[Stored items]
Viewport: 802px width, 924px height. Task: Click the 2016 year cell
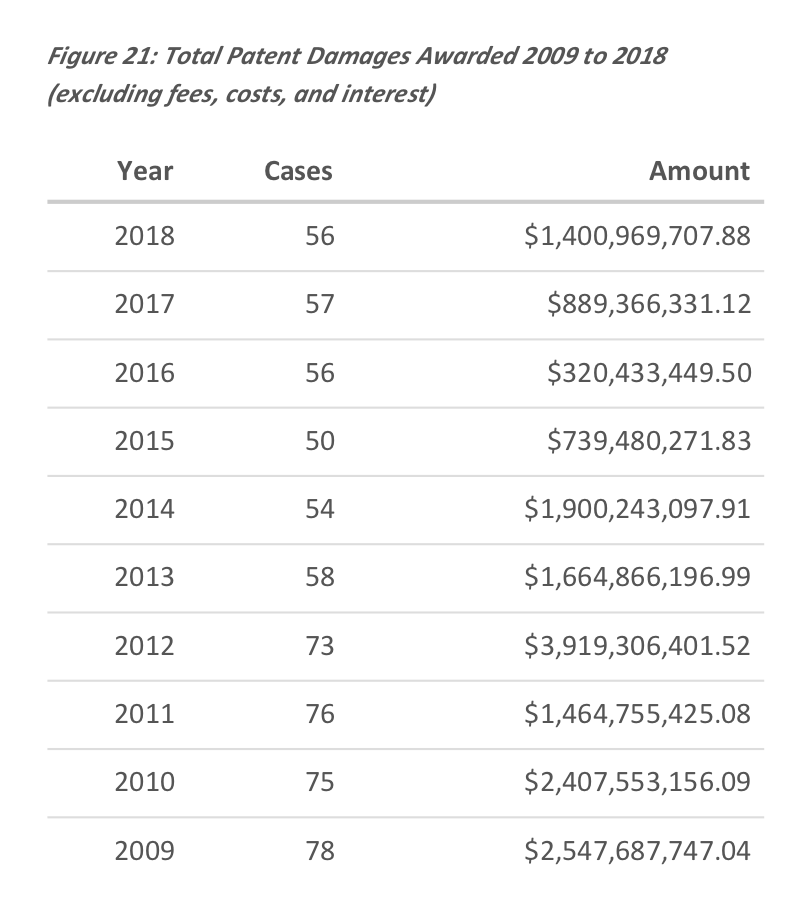[145, 373]
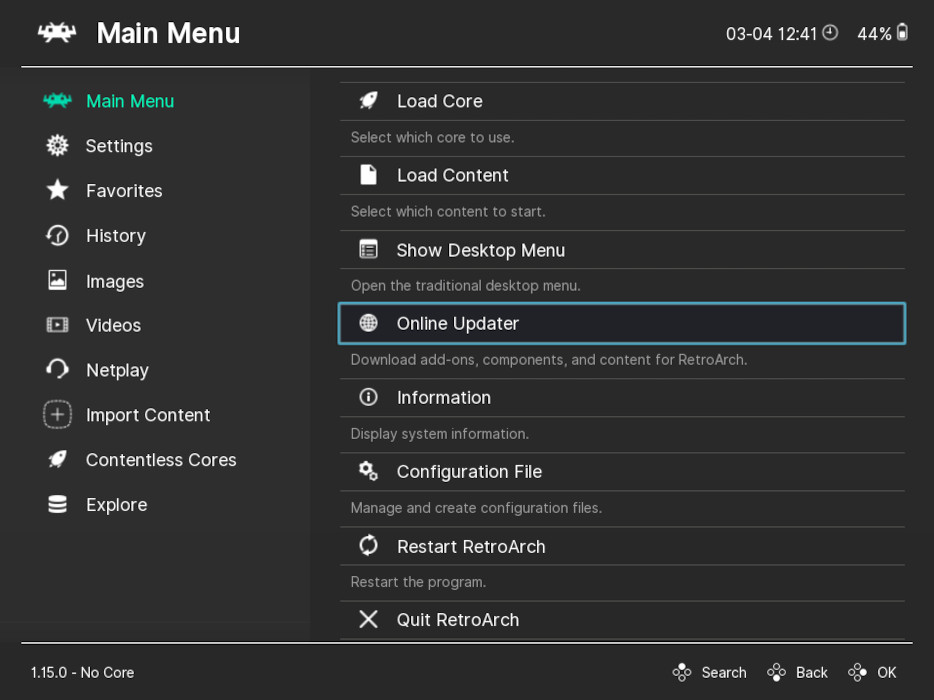The width and height of the screenshot is (934, 700).
Task: Click the Import Content plus icon
Action: 57,414
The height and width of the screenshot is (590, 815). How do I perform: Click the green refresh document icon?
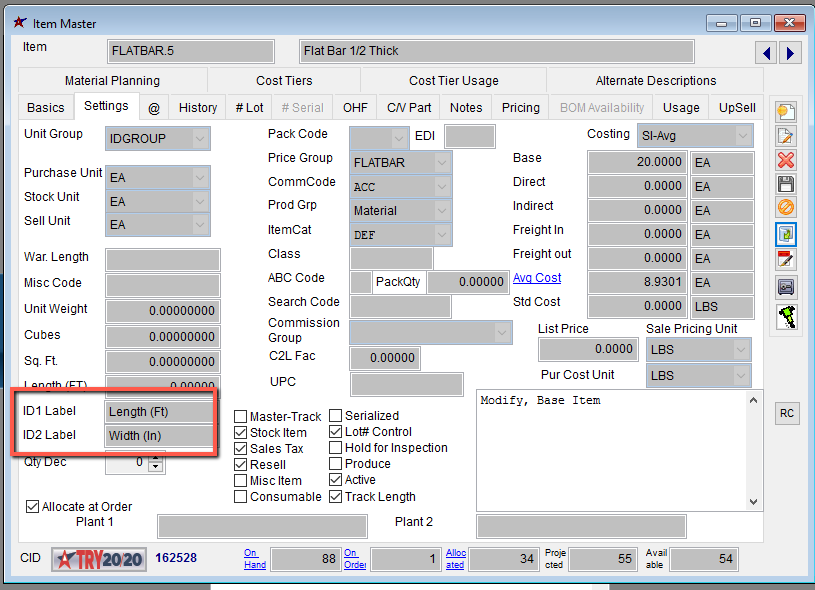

▸ **WORK TO BE COMPLETED**: The records above are to be transcribed word for word. Skip the images.

▸ **YOUR RESPONSE**:
Viewport: 802px width, 924px height. Task: Click the 2016 year cell
[145, 373]
The width and height of the screenshot is (934, 700).
Task: Click the Import Content plus icon
Action: 57,414
The height and width of the screenshot is (590, 815). How do I perform: Click the green refresh document icon?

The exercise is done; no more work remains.